The Corner

Ponnuru V. Schramm

Alas, I was in London for the exchange between Ramesh and Peter Schramm over David Brooks’ reading of the Declaration. See here and here.

Maybe I should let sleeping dogs lie (Cosmo: I’ve killed a billion squirrels on five continents!).

But it seems to me that they’re both sort of right. Ramesh’s objection that the Declaration most certainly does not say that we can all function as citizens in a democratic society seems absolutely correct to me. I don’t think the founders believed that the tribes in Borneo were ready for a constitutional republic quite yet (and if they did, they were wrong). Meanwhile, I think Schramm is correct to say that the founders believed we were all endowed with the right to self-government by the Creator.

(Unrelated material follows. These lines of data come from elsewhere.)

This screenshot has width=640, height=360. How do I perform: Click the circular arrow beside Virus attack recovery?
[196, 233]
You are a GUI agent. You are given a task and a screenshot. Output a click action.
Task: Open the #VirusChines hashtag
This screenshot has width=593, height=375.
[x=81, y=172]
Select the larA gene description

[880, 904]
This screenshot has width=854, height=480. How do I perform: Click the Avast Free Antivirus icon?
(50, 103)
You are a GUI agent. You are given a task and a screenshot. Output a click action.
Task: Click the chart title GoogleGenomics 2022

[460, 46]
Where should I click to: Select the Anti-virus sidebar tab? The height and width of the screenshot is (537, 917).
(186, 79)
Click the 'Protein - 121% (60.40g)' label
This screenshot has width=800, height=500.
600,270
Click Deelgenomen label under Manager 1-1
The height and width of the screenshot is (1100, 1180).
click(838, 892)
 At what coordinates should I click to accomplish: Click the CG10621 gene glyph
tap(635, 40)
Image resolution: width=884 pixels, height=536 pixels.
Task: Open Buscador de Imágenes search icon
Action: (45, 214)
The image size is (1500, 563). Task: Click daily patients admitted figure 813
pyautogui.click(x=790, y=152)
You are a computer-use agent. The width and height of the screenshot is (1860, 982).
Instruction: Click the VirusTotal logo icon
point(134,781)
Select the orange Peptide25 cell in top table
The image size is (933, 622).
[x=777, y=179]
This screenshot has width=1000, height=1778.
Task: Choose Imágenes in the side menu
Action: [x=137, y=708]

Now both of these guys know this stuff far better than me, but it seems to me that being endowed by your creator with a right to something does not mean that you’re automatically capable of exercising that right responsibly. We may be endowed from birth with the right to self government but we do not allow babies and children to vote (similarly, I could swear reading something by Jefferson where he said that Indians and blacks might someday be able to vote). We may be born with the right to own property but we recognize — to varying degrees — the community’s interest in assuring that such property will be used responsibly. I cannot run my own uranium enrichment facility in my basement. So if the right is universal but its application and exercise is contingent upon other variables, I think one can close the chasm between Schramm and Ponnuru.